Passive solar – a term referring to those technologies that can be employed to convert natural sunlight into usable heat, to cause air-movement for ventilation or cooling, or to store the heat for future use, without the use of electrical or mechanical equipment.
A “passive” solar house provides cooling and heating to keep the home comfortable without the use of mechanical equipment. This style of construction results in homes that respond to the environment.
For passive heating and cooling, the plan of the house, careful site selection and planning, construction materials, building features and other aspects of the home are designed to collect, store and distribute the sun’s heat in winter; and to block the sun’s rays in summer. Passive solar houses can be built in any architectural style and in any part of the country.
The following techniques use passive solar strategies to provide heat:
Direct Gain is radiant heat resulting from sunlight admitted directly to the living spaces through south-facing windows, which warms the interior surfaces (walls, furniture, floors, etc.). For direct gain, the south-facing window area must be sized for the climate, the type of window used and the amount of thermal mass in the home.
Indirect Gain In a design that employs indirect gain, an attached sunspace or Trombe wall collects heat from the sun before transferring it to other spaces within the home. The air heated in a sunspace circulates naturally or with the aid of fans to other rooms.
Thermal Mass is any material in the home that absorbs and stores heat. Concrete, brick, tile and other masonry materials are the most common choices for thermal mass in a passive solar home, but let’s not forget logs and heavy timbers. These materials absorb and release heat slowly and are easily and inexpensively integrated into the house design. They are most effective when dark colored and located in direct sunlight. The addition of thermal mass allows saved solar energy to heat the house at night or on cloudy days.
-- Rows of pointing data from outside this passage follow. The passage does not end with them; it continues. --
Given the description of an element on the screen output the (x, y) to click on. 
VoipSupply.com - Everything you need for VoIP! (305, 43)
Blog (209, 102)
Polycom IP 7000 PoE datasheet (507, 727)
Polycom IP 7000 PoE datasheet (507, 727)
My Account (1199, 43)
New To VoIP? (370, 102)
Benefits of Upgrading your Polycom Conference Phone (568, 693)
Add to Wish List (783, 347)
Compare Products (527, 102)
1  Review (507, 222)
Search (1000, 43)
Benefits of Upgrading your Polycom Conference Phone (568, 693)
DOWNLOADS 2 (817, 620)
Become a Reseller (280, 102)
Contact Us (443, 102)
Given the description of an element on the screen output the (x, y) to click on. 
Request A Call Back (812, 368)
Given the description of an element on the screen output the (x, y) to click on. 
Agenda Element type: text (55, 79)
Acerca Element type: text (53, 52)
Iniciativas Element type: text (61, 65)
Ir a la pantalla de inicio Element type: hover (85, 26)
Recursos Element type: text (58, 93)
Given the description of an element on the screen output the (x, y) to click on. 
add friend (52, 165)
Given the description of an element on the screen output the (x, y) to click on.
The combination increases the performance and energy-saving characteristics of the home, generally for only a modest cost increase.
The following techniques use passive solar strategies to provide cooling:
Passive solar cooling can reduce or even eliminate the need for air conditioning in homes. At its simplest, passive cooling includes overhangs for south-facing windows, few windows on the west, shade trees, thermal mass and cross ventilation. Some of the same strategies that help to heat a home in the winter also cool it in the summer. For example, with a well-designed overhang, the south-facing windows that admit the low-angled rays of the winter sun are shaded from the high-angled summer sun. Thermal mass, which stores heat in the winter to release in the evening, works in reverse in the summer. The mass cools down in the evening and retains that coolness the next day, moderating the effects of high daytime temperatures.